L’Académie a donc agi avec une parfaite sagesse quand elle a repoussé de son plan l’étymologie, qui étoit encore à trouver, le nomenclature scientifique qui sera toujours à faire, et la citation classique, impossible dans une langue de vingt ans, dont l’Académie résumoit toutes les autorités. Je ne dis pas pour cela, Dieu m’en garde, que l’étymologie, la nomenclature et la citation ne soient des choses fort bonnes en elles-mêmes, et qui demandent d’être écrites avec puissance et gravité, quand on saura les écrire ; mais ce n’étoit alors ni le lieu ni le temps. L’Académie avoit à composer le Dictionnaire de la langue usuelle, à l’éclaircir par des définitions judicieuses, à rendre ces définitions sensibles par des exemples familiers, mais correctement exprimés.

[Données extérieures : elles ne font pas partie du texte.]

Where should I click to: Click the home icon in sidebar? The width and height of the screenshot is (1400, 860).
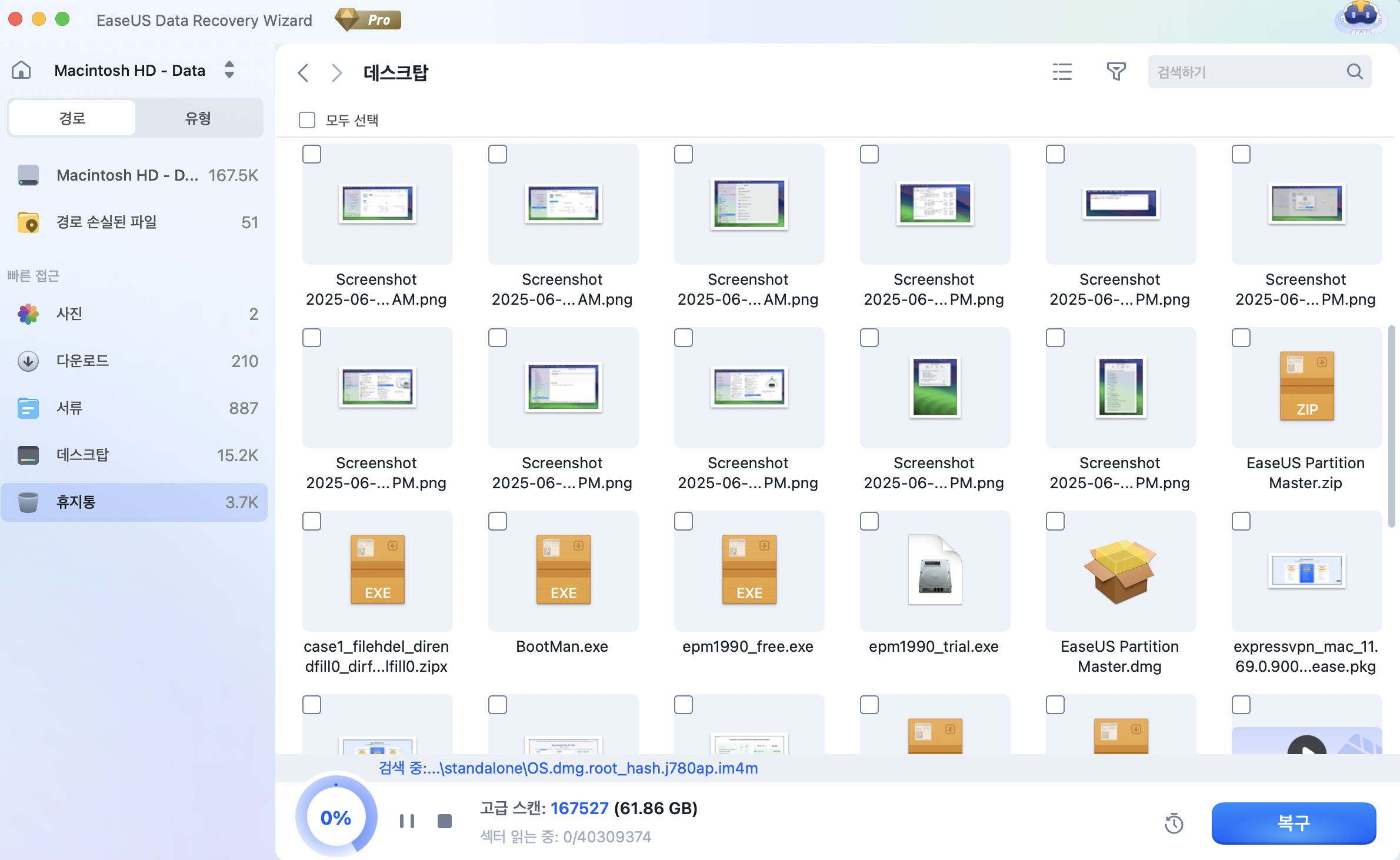pos(21,71)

C’est ce que l’Académie a fait, et j’ai déjà dit que si elle avoit fait autrement, on ne parleroit plus de son Dictionnaire qui est resté règle de langue, et principium et fons. Il seroit usé aujourd’hui comme les folles étymologies de Court de Gébelin, comme les nomenclatures caduques de Tournefort et de Macquer.

Dans les langues plus qu’ailleurs, et mille fois davantage, le mieux est ennemi du bien. Les améliorations systématiques anticipent sur leur vieillesse, hâtent leur décadence, et précipitent leur chute. Les ambitions de l’intelligence ont cela de commun avec toutes les ambitions, que, parvenues sur le faîte, elles aspirent à descendre. Il n’y a point d’innovation, même dans la forme de la parole, qui ne lui ait porté plus de préjudice qu’une invasion de barbares. Si Omar a brûlé les bibliothèques, je vois peu de différence entre lui et Lycophron dont la phraséologie capricieuse les rendoit inutiles, et je donnerois volontiers l’avantage au soldat sans lettres qui détruit les monuments les plus précieux d’une littérature, sur le lettré sacrilège qui les profane. C’est pour cela que je ne saurois approuver cette déplorable innovation d’orthographe, accréditée par la presse ignorante, et qui vient d’être sanctionnée par l’Académie sous l’autorité de Voltaire. Voltaire est le plus ingénieux et le plus brillant des écrivains de notre dernière période littéraire, mais c’étoit un esprit absurde en grammaire, comme dans toutes les sciences exactes ou philosophiques auxquelles il a osé toucher. Il falloit le laisser au seuil des sciences avec sa double couronne de poète et de prosateur. C’est une faute irréparable que de l’avoir suivi plus loin. L’Académie commence un Dictionnaire historique de la langue, appuyé sur la citation. Je voudrois bien savoir ce qu’elle y fera de la prétendue orthographe de Voltaire.

Je n’aurai probablement pas beaucoup d’autres objections à faire contre le système lexicologique de l’Académie. Mais je devois celle-ci à ma conscience de grammairien, à cette indépendance d’homme de lettres que l’Académie a toujours respectée dans ses membres, et qui permettoit à Mezeray d’écrire sur la marge d’une de ses délibérations la fameuse protestation normande : Nonobstant clameur de haro.

J’examinerai dans un article prochain la dernière édition du Dictionnaire de l’Académie, et je n’aurai pas de peine à démontrer qu’elle lui maintient le premier rang parmi tous les Dictionnaires de notre langue.